WHAT THIS TASK INVOLVES — For each entry, output its words exactly and leave any picture behind.

SOURCE INFORMATION —
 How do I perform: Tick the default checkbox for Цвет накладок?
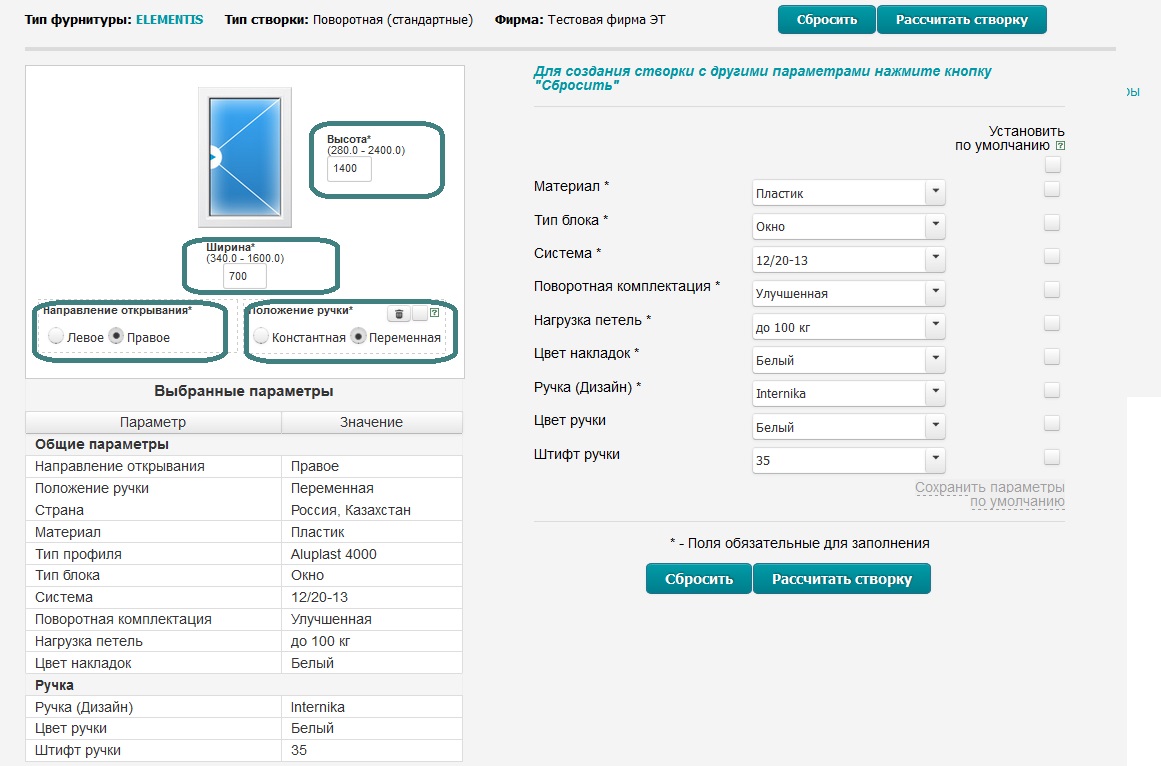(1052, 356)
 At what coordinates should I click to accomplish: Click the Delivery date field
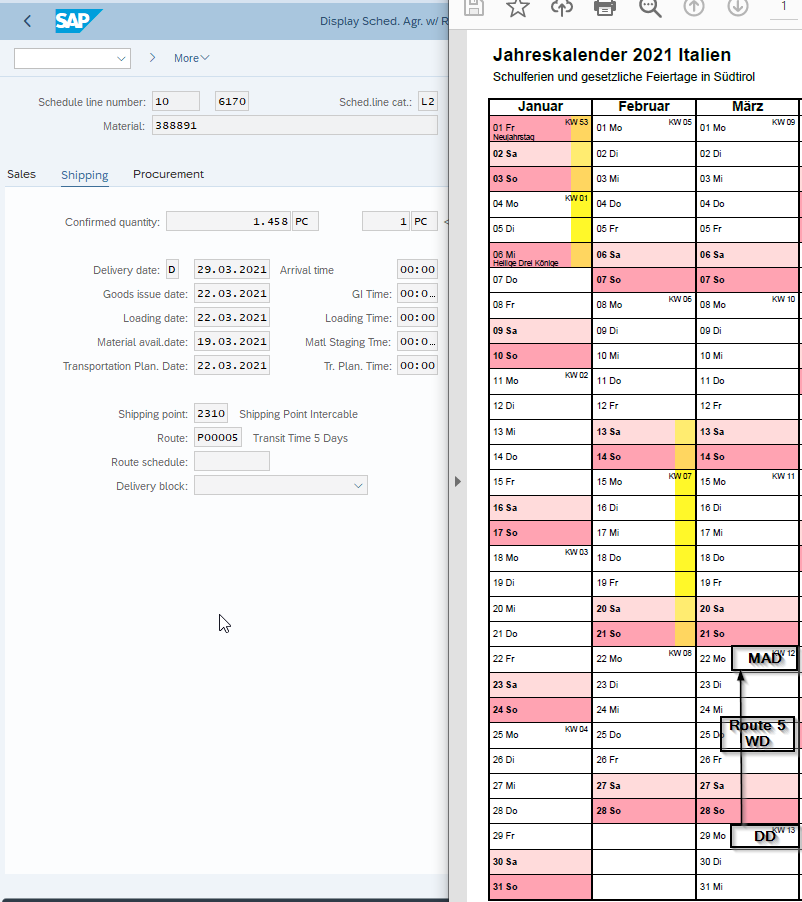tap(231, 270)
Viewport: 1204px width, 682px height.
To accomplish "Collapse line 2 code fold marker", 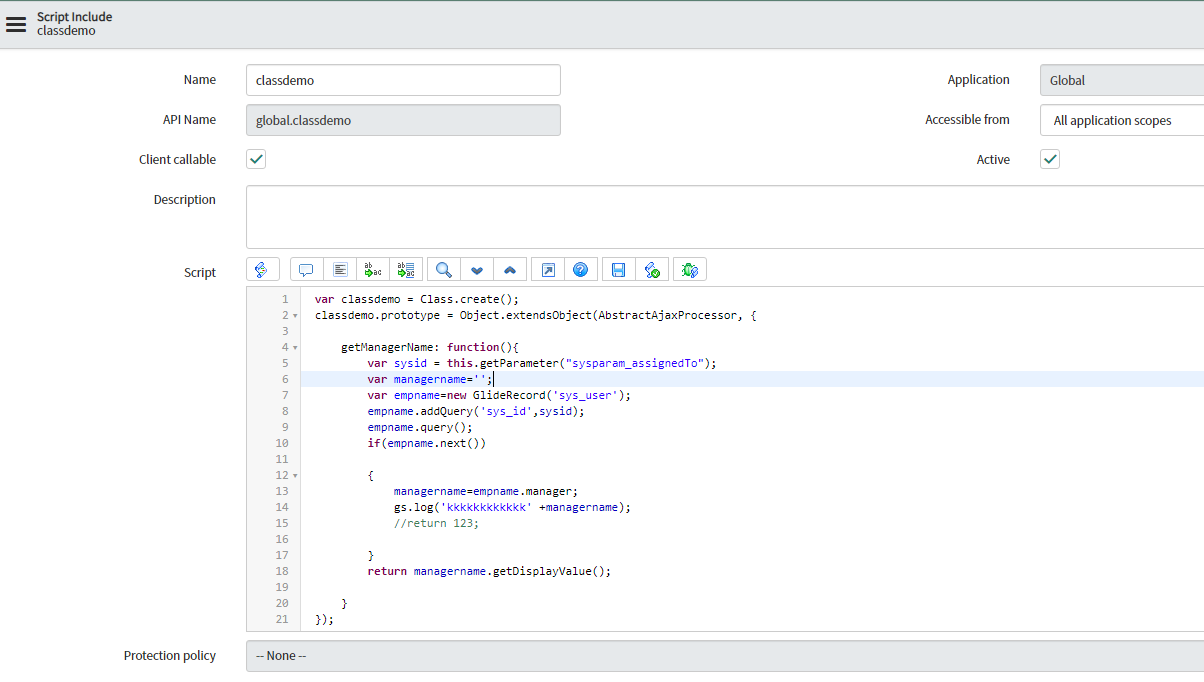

RESULT BELOW —
 How do I perform: Tick the default checkbox for Цвет накладок?
(1052, 356)
 At what coordinates should I click to accomplish: Click the Delivery date field
tap(231, 270)
Viewport: 1204px width, 682px height.
To accomplish "Collapse line 2 code fold marker", 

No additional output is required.